On March 22nd at 7pm, we will open the exhibition Konstruktivistischer Supermarkt (Constructivist Supermarket) with Stephanie Senge. Prof. Dr. Heinz Drügh(Goethe University, Frankfurt) will introduce the exhibition project and then engage Stephanie Senge in a discussion about her ideas for the constructivist supermarket.

For her ‘invasion’ in the Galerie Anita Beckers, the consume-critic Stephanie Senge compares the art market to the supermarket. Starting from her consume-constructivist pictures, she created a model and manifest for this exhibition. The white cube of the gallery will be colorfully painted and the works expand to create a constructivist room installation. The artist’s goal is to appropriate a transformation in the everyday, specifically our relationship with the supermarket. The model supermarket, along with Senge’s manifest, will be presented along with the first Consume-Product-Editions. The question ‘can one experience art or change thoughts through shopping, like by visiting an art gallery?’ will be publicly discussed through the exhibition.

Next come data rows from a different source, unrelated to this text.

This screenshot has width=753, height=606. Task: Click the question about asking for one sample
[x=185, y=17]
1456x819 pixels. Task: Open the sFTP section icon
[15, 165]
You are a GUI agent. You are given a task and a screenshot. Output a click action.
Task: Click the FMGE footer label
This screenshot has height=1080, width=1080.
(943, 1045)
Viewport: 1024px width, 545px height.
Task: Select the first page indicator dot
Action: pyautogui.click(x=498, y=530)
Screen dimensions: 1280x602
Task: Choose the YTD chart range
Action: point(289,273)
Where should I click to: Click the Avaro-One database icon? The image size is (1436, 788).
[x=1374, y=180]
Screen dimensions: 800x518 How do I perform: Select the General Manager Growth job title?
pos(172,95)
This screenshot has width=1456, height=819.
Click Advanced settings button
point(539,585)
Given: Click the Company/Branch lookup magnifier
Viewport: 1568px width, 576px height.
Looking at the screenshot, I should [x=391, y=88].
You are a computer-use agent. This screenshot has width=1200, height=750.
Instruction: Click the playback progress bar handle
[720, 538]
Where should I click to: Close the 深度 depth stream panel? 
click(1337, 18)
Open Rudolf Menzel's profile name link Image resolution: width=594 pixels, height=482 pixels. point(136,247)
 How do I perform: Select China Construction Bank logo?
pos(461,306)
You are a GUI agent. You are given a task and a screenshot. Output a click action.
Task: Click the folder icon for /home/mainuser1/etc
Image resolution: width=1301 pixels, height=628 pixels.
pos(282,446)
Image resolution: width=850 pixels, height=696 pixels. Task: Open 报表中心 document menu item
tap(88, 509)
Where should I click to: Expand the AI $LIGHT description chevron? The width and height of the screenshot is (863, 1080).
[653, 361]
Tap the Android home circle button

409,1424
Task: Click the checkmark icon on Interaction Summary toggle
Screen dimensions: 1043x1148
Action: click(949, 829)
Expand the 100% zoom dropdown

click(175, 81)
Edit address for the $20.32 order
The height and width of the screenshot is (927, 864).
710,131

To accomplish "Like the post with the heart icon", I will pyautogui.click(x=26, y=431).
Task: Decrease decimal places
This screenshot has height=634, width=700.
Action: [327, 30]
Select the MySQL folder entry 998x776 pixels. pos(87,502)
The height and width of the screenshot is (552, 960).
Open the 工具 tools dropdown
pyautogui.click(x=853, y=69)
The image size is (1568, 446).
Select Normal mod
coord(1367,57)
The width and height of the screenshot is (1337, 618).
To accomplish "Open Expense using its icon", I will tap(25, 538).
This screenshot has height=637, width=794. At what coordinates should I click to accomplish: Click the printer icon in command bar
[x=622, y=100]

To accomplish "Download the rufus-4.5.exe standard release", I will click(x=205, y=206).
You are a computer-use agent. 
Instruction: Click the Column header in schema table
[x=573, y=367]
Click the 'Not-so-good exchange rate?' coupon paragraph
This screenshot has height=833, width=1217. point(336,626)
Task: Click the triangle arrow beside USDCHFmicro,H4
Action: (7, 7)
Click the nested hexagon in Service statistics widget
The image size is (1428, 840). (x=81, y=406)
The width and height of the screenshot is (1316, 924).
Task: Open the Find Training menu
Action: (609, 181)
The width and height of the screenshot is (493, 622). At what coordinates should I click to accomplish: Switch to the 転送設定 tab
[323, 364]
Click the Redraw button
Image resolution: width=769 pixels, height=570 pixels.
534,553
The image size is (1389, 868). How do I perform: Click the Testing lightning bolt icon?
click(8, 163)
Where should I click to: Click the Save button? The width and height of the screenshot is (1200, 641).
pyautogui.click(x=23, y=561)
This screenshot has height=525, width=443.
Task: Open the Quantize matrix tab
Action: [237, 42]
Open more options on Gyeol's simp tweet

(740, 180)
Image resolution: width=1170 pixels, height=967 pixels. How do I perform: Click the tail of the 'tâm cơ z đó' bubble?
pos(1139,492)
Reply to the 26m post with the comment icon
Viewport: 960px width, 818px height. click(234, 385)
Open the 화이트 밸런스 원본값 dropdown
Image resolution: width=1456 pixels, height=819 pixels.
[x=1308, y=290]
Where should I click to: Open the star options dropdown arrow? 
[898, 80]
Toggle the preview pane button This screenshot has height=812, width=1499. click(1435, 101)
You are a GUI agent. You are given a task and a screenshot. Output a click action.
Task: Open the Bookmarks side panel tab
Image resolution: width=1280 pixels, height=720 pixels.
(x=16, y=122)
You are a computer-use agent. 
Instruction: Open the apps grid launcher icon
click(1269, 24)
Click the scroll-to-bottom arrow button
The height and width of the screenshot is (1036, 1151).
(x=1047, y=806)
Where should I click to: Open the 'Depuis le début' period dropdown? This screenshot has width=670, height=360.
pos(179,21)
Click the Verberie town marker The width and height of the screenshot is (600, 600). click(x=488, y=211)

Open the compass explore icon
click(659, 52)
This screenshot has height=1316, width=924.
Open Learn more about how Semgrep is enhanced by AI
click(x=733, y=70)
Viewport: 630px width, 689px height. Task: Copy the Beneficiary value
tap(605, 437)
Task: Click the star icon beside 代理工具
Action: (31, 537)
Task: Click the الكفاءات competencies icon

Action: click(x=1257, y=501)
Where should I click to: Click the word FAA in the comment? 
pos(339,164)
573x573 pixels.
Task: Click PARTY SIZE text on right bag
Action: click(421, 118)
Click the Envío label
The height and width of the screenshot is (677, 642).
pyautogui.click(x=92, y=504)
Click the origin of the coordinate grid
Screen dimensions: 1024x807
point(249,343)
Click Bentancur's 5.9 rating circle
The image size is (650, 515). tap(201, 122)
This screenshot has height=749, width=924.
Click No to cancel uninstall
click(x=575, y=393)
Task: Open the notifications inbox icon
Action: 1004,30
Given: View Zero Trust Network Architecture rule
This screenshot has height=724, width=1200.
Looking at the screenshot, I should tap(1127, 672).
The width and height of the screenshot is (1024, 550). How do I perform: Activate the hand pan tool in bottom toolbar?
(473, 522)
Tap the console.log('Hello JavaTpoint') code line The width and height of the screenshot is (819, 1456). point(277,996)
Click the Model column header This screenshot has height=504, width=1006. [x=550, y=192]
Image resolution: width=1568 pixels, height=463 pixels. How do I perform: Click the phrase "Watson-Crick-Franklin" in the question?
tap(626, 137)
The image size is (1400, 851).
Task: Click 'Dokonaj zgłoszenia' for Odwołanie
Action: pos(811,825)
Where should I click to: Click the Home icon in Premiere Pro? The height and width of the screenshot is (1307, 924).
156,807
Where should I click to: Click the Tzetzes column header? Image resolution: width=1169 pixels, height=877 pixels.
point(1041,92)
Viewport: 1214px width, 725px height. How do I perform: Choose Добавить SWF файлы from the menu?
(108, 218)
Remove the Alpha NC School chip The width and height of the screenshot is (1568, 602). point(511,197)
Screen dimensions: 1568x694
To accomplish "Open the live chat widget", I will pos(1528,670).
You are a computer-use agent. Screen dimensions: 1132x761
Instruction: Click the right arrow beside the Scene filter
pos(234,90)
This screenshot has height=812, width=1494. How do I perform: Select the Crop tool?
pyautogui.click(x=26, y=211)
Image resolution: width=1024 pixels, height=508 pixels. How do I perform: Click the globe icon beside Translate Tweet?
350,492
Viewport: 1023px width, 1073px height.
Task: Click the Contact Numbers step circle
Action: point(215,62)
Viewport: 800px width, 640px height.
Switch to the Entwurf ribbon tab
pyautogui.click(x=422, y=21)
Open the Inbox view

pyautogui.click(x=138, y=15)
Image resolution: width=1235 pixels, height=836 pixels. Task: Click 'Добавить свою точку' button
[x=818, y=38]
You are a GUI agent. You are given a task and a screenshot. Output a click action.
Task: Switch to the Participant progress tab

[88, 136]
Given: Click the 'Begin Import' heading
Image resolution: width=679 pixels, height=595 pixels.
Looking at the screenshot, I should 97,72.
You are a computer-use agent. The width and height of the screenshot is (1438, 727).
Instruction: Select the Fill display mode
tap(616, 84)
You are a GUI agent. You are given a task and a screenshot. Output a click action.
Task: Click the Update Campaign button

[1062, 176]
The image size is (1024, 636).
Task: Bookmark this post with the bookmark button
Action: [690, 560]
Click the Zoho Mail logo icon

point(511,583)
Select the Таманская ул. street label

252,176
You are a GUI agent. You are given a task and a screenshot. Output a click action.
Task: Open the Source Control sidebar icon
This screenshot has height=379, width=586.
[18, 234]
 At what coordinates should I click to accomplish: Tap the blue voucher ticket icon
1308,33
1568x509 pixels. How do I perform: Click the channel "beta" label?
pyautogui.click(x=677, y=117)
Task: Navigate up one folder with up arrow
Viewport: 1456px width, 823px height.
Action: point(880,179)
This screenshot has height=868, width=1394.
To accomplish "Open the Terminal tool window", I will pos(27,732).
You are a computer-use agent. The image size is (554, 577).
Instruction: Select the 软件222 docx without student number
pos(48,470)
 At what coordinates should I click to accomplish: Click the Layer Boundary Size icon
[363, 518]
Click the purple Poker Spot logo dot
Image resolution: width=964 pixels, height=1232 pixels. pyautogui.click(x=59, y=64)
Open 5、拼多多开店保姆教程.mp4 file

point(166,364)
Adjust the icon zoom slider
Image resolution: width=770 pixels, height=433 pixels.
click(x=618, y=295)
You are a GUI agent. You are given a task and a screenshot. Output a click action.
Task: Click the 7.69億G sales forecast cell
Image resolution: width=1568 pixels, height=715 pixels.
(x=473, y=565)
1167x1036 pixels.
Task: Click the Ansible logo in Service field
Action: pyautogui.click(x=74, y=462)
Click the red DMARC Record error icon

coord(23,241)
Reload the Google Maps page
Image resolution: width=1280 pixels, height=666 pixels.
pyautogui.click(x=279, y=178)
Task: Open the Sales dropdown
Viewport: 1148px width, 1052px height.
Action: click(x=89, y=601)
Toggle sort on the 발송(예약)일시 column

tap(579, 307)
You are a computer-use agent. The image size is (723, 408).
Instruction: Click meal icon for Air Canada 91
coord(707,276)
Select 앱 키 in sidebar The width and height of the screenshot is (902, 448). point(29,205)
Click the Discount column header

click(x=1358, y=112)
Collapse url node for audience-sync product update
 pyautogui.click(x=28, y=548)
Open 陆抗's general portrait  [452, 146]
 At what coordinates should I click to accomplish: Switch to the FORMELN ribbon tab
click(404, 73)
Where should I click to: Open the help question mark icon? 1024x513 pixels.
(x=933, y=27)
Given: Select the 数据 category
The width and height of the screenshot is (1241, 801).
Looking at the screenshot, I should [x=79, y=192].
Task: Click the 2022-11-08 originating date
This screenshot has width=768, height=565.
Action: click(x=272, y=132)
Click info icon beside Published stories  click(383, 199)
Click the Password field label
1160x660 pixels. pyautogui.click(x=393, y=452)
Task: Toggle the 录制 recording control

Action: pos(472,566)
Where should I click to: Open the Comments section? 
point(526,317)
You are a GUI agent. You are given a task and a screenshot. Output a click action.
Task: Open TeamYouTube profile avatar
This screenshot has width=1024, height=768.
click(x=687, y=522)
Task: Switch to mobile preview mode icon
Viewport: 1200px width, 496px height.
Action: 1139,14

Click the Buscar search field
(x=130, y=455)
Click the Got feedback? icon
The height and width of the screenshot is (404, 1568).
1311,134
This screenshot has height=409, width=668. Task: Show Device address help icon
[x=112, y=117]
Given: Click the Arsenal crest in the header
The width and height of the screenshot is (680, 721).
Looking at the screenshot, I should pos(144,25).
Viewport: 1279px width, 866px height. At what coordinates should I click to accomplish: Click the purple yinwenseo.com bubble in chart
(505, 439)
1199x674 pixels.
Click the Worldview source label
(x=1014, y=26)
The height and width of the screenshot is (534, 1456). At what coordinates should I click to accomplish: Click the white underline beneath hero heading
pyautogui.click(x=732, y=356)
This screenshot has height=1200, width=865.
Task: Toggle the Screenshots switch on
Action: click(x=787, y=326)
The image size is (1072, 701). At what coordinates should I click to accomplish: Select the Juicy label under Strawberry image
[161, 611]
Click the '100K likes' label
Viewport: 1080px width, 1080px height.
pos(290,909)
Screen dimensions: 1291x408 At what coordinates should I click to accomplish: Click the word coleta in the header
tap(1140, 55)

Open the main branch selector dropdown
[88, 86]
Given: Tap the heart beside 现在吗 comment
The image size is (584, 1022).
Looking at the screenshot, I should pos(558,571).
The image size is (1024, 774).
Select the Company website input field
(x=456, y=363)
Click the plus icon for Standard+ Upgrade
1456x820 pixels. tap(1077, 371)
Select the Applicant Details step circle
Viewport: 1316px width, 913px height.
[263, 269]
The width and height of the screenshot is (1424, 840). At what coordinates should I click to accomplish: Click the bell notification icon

Senge has been dealing with the subject of constructivism for the past few years. In 2011, sie created different image-series, the latest being Konsumkonstruktivismus III (Consume-Constructivism III). In the exhibition in the Museum für Konkrete Kunst in Ingolstadt, Senge concentrated on works from those collections. These works will also be exhibited in the Galerie Anita Beckers. Senge follows idealistic and space-consuming ideas of constructivism simultaneously breaking through the ideology of our consume products. She is a consume-idealist.

In his text The Supermarket as Cave – or: Stephanie Senge’s Consumer Idealism (Konsumidealismus/Verlag für Moderne Kunst, 2015), Prof. Dr. Wolfgang Ullrich identifies Senge’s goal as „the consumer succeeding in freeing himself from the cave of the supermarket and developing a more amture, clearer and therefore heightened attitude towards consumerism.“ Similar to Plato’s allegory of the cave. As a ‘strong-consumer,’ Senge’s work tries to make people aware of what they are actually doing when they shop.

Stephanie Senge (*1972) studied sculpture under Prof. Olaf Metzel at the Academy of the Fine Arts in Munich. She has been awarded several distinctions including, the work-scholarship from the Kunstfonds foundation (2004), the DAAD-Scholarship Japan (2005), the advancement award for fine art of the captial of Munich (2005), the atelier scholarship MuseumsQuartier, Vienna (2008) and the research scholarship from the Goethe Institute India (2009). Her work has been exhibited internationally at institutions like the Palazzo Ducale, Genoa; the Pasinger Fabrik, Munich; the Art Museum Wolfsburg; the ZKM Karlsruhe; the Ludwig Museum, Budapest; the Museum for Concrete Art, Ingolstadt and the Architecture Museum Buenes Aires.